Records shown:
____
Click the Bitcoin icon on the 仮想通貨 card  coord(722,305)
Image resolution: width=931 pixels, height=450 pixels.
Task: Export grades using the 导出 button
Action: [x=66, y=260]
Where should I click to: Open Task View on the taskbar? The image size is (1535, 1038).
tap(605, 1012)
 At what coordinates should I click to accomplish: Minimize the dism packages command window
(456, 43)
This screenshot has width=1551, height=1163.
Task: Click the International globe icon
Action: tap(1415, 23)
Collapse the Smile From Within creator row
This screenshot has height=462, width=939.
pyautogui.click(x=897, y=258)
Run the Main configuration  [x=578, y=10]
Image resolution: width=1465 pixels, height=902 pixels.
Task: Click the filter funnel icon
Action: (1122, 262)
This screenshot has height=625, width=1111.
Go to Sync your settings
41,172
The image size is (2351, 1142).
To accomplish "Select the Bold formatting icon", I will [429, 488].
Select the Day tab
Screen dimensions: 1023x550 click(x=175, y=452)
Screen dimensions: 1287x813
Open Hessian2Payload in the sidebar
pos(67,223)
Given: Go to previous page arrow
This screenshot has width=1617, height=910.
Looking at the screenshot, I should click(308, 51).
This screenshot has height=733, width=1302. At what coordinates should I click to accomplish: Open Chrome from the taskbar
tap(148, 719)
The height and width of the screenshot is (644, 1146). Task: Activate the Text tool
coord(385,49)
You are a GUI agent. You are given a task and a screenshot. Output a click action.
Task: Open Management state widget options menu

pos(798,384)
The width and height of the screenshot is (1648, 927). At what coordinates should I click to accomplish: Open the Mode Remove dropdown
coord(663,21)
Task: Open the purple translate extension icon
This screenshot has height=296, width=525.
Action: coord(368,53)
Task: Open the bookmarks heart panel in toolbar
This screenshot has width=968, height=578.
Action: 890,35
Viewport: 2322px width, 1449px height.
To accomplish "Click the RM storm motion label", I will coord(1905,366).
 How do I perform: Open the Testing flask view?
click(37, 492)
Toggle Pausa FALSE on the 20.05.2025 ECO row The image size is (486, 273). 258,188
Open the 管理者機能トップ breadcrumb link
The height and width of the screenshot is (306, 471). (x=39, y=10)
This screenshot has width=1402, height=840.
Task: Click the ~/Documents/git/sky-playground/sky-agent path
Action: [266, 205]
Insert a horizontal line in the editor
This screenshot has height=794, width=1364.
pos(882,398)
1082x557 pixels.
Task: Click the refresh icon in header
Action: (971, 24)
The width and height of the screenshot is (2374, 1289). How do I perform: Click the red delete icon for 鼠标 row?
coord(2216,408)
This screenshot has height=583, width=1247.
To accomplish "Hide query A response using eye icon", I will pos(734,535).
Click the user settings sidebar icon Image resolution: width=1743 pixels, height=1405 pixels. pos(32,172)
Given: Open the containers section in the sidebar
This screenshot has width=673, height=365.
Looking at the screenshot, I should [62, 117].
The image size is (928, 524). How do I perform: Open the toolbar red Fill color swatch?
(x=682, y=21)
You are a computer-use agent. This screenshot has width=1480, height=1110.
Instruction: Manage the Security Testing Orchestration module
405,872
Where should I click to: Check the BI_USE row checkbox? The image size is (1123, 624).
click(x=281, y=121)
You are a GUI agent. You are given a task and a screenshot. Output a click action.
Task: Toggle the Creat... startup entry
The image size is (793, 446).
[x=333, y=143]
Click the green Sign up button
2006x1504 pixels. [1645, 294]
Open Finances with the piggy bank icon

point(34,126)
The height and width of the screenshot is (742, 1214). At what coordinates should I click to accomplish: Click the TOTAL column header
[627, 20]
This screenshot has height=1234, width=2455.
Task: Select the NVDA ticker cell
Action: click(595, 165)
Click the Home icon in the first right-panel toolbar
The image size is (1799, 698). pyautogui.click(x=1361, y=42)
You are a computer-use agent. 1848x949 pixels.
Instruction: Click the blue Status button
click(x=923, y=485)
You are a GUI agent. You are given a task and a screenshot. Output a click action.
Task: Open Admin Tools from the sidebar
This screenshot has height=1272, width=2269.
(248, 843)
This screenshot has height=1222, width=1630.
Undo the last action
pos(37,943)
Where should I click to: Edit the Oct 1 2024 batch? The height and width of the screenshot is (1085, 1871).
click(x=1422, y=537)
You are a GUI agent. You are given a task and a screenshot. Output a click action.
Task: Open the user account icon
____
Go to the line with "Task: Open Management" in the entries above and repeat every line from there through the line with "Insert a horizontal line in the editor", exactly and with no other text.

Output for this task:
Task: Open Management state widget options menu

pos(798,384)
The width and height of the screenshot is (1648, 927). At what coordinates should I click to accomplish: Open the Mode Remove dropdown
coord(663,21)
Task: Open the purple translate extension icon
This screenshot has height=296, width=525.
Action: coord(368,53)
Task: Open the bookmarks heart panel in toolbar
This screenshot has width=968, height=578.
Action: 890,35
Viewport: 2322px width, 1449px height.
To accomplish "Click the RM storm motion label", I will coord(1905,366).
 How do I perform: Open the Testing flask view?
click(37, 492)
Toggle Pausa FALSE on the 20.05.2025 ECO row The image size is (486, 273). 258,188
Open the 管理者機能トップ breadcrumb link
The height and width of the screenshot is (306, 471). (x=39, y=10)
This screenshot has width=1402, height=840.
Task: Click the ~/Documents/git/sky-playground/sky-agent path
Action: [266, 205]
Insert a horizontal line in the editor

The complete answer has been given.